Helicopter passenger numbers at AIA were down by another 15.5% last month.
But there was also a sharp fall – nearly 14% – in the number of people using domestic services, which AIA bosses said was due in part to a reduction in capacity following the withdrawal in September of Little Red’s Aberdeen-London Heathrow service.
And international services did not entirely escape the continued reversal of fortunes for a terminal which enjoyed a record year as recently as 2014.
AIA bosses said flights abroad were “on par with” the same month last year, but still down by 0.5%.
Managing director Carol Benzie added: “I have been extremely encouraged by the performance of our international traffic, which clearly demonstrates the opportunity that exists for leisure capacity here in Aberdeen.
“Demand for Wizz Air’s twice weekly service to Warsaw, which launched last month, has been very strong and the same can be said for Icelandair’s (recently launched) Reykjavik route.”
Mrs Benzie said new services such as these played a significant role in supporting the north-east economy, but AIA’s ability to secure others were “severely hampered” by air passenger duty (APD).
She added: “In addition to acting as a barrier to securing new services, APD makes it extremely challenging to maintain vital, existing domestic services.
“Its reduction and eventual abolition will undoubtedly play a major role in strengthening our connectivity, ensuring we are ready to respond when our economy recovers.”
The Scottish Government intends to halve the burden of APD in Scotland by 2021 under new powers recommended by the Smith Commission.

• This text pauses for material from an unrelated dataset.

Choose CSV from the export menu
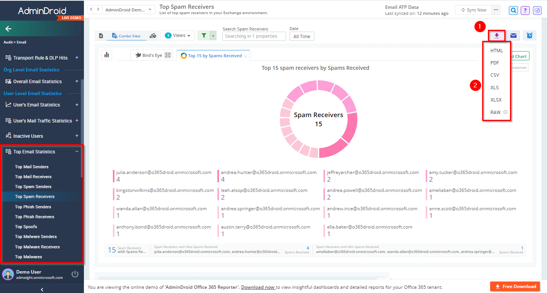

May saw the first phase of AIA’s £20million terminal transformation get underway. The redevelopment involves a 50% extension of the existing terminal – the biggest upgrade to the airport since it opened in 1977.
Both Glasgow and Edinburgh airports experienced a rise in passenger numbers last month.
Nearly 830,000 passengers travelled through Glasgow Airport, a 5.5% increase year-on-year and the busiest May on record.
Last week, Edinburgh Airport said its numbers were up 8.5% year-on-year after 1,111,377 passengers used the airport in May.